In response to a grand jury subpoena, Wolf produced a document that purported to amend the asset management agreement, signed by Wolf on behalf of Teatro Management and as vice president of 1111 Tower LLC, one of the Marcos-Wolf ownership entities. But UBS had no record of such a document, and Wolf didn’t present any evidence that the lender had given written approval for a sevenfold increase in fees. He also didn’t provide any invoices to justify the $406,250 in expenses charged under the agreement.
What happened to the $2 million in fees and expenses isn’t clear. Bank records obtained by the grand jury indicate that shortly after Teatro Management collected the funds from the loan servicer, $101,000 was transferred from Teatro’s account to Wolf’s personal checking account. Another $1.75 million was moved out to seven different business accounts; a few days later, $1.75 million was deposited again with Teatro Management, mostly from the same accounts. Some of the money — $129,000 here, $75,000 there — ended up in companies that Marcos controls, including Grupo Denim LLC and GD Holdings LLC. But the indictment states that Wolf moved most of it, around $1.7 million, to a freshly opened account and then used it to purchase euros. Where the euros went is anybody’s guess; the paperwork has Wolf’s name all over it, but that doesn’t mean others didn’t reap most of the benefit.

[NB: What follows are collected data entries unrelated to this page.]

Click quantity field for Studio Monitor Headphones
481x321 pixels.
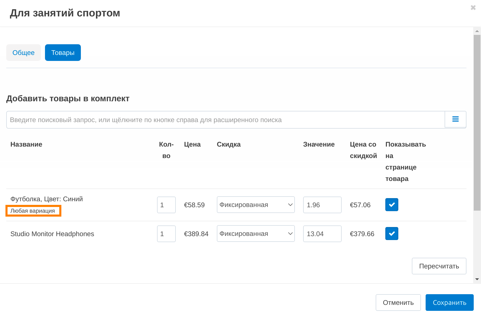[166, 234]
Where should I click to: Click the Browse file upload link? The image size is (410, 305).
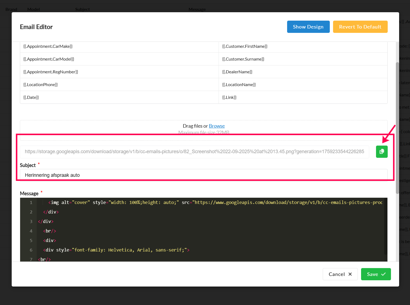217,126
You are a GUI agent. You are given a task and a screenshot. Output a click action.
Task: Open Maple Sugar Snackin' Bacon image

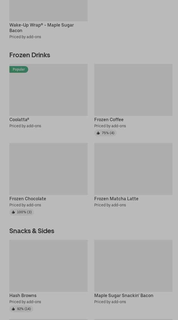pyautogui.click(x=133, y=266)
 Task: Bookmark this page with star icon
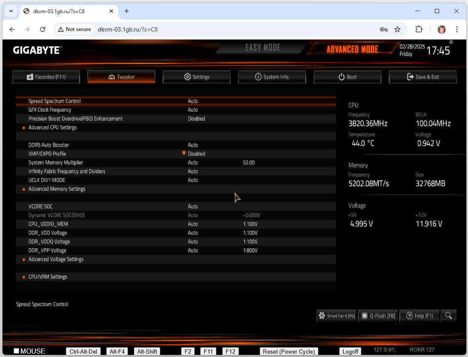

Brenneman says he remains optimistic that he and Selby will eventually recoup their investment in the Four Seasons. Looking at the high-rise today, he doesn’t dwell on any regrets. “I will always have a sense of pride about it because we did see it through,” he says. “We didn’t end up controlling our destiny, but we definitely saw the vision through, from idea to bricks and mortar with an open door.”
Eight years after the hotel’s opening, both penthouses at the Four Seasons are back on the market. The one facing east is priced to move at $10.75 million. The Grand Penthouse, with its panoramic mountain views, has an ask of $13 million, roughly twice what the current owner, Marcos’s LLC, paid for it in 2011. It’s a steep price for an elevated lifestyle, but certainly not out of the question for the right buyer, someone who appreciates the finer things.
It is, after all, about as high as you can go in the Mile High City, as large as you can live — until the next crash.